**Information shown**
----------------------------------------
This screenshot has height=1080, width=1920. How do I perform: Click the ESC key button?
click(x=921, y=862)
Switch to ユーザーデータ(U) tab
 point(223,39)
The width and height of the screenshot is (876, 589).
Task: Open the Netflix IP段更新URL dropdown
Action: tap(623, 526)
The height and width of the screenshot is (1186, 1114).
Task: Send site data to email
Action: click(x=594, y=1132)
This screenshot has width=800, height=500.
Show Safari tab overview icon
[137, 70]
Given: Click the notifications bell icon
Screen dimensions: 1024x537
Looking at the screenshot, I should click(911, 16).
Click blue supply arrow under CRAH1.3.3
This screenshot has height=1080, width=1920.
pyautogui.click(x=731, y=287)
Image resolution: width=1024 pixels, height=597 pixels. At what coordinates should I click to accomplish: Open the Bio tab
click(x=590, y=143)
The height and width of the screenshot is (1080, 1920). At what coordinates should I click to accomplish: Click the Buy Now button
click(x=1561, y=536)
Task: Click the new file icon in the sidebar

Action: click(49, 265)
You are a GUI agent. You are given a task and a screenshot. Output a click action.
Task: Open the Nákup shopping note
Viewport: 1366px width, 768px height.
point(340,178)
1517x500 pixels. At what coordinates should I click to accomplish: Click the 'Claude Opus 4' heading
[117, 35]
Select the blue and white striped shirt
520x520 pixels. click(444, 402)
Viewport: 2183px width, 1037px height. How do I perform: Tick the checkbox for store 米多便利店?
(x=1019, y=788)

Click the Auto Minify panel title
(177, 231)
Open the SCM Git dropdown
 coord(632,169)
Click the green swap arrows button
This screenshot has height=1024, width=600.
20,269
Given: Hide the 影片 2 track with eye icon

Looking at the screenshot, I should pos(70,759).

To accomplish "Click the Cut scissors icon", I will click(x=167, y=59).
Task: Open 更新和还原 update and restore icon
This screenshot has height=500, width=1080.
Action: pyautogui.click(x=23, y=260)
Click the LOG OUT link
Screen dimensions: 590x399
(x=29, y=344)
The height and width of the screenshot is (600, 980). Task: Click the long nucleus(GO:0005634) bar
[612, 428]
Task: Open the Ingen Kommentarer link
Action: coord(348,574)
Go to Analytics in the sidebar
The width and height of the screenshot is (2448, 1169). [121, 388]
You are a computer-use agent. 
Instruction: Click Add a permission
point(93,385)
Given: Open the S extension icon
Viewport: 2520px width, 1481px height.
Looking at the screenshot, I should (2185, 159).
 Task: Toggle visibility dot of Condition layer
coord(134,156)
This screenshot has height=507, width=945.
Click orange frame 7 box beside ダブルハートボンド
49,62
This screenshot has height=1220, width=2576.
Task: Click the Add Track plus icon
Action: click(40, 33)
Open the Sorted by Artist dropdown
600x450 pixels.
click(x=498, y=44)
----------------------------------------
In the material, change every occurrence of "Viewport" to "Display area" and give the lines again with everything else left as it is.

**Finished task**
This screenshot has height=1080, width=1920. How do I perform: Click the ESC key button?
click(x=921, y=862)
Switch to ユーザーデータ(U) tab
 point(223,39)
The width and height of the screenshot is (876, 589).
Task: Open the Netflix IP段更新URL dropdown
Action: tap(623, 526)
The height and width of the screenshot is (1186, 1114).
Task: Send site data to email
Action: click(x=594, y=1132)
This screenshot has width=800, height=500.
Show Safari tab overview icon
[137, 70]
Given: Click the notifications bell icon
Screen dimensions: 1024x537
Looking at the screenshot, I should click(911, 16).
Click blue supply arrow under CRAH1.3.3
This screenshot has height=1080, width=1920.
pyautogui.click(x=731, y=287)
Image resolution: width=1024 pixels, height=597 pixels. At what coordinates should I click to accomplish: Open the Bio tab
click(x=590, y=143)
The height and width of the screenshot is (1080, 1920). At what coordinates should I click to accomplish: Click the Buy Now button
click(x=1561, y=536)
Task: Click the new file icon in the sidebar

Action: click(49, 265)
You are a GUI agent. You are given a task and a screenshot. Output a click action.
Task: Open the Nákup shopping note
Display area: 1366px width, 768px height.
point(340,178)
1517x500 pixels. At what coordinates should I click to accomplish: Click the 'Claude Opus 4' heading
[117, 35]
Select the blue and white striped shirt
520x520 pixels. click(444, 402)
Display area: 2183px width, 1037px height. How do I perform: Tick the checkbox for store 米多便利店?
(x=1019, y=788)

Click the Auto Minify panel title
(177, 231)
Open the SCM Git dropdown
 coord(632,169)
Click the green swap arrows button
This screenshot has height=1024, width=600.
20,269
Given: Hide the 影片 2 track with eye icon

Looking at the screenshot, I should pos(70,759).

To accomplish "Click the Cut scissors icon", I will click(x=167, y=59).
Task: Open 更新和还原 update and restore icon
This screenshot has height=500, width=1080.
Action: pyautogui.click(x=23, y=260)
Click the LOG OUT link
Screen dimensions: 590x399
(x=29, y=344)
The height and width of the screenshot is (600, 980). Task: Click the long nucleus(GO:0005634) bar
[612, 428]
Task: Open the Ingen Kommentarer link
Action: coord(348,574)
Go to Analytics in the sidebar
The width and height of the screenshot is (2448, 1169). [121, 388]
You are a computer-use agent. 
Instruction: Click Add a permission
point(93,385)
Given: Open the S extension icon
Display area: 2520px width, 1481px height.
Looking at the screenshot, I should (2185, 159).
 Task: Toggle visibility dot of Condition layer
coord(134,156)
This screenshot has height=507, width=945.
Click orange frame 7 box beside ダブルハートボンド
49,62
This screenshot has height=1220, width=2576.
Task: Click the Add Track plus icon
Action: click(40, 33)
Open the Sorted by Artist dropdown
600x450 pixels.
click(x=498, y=44)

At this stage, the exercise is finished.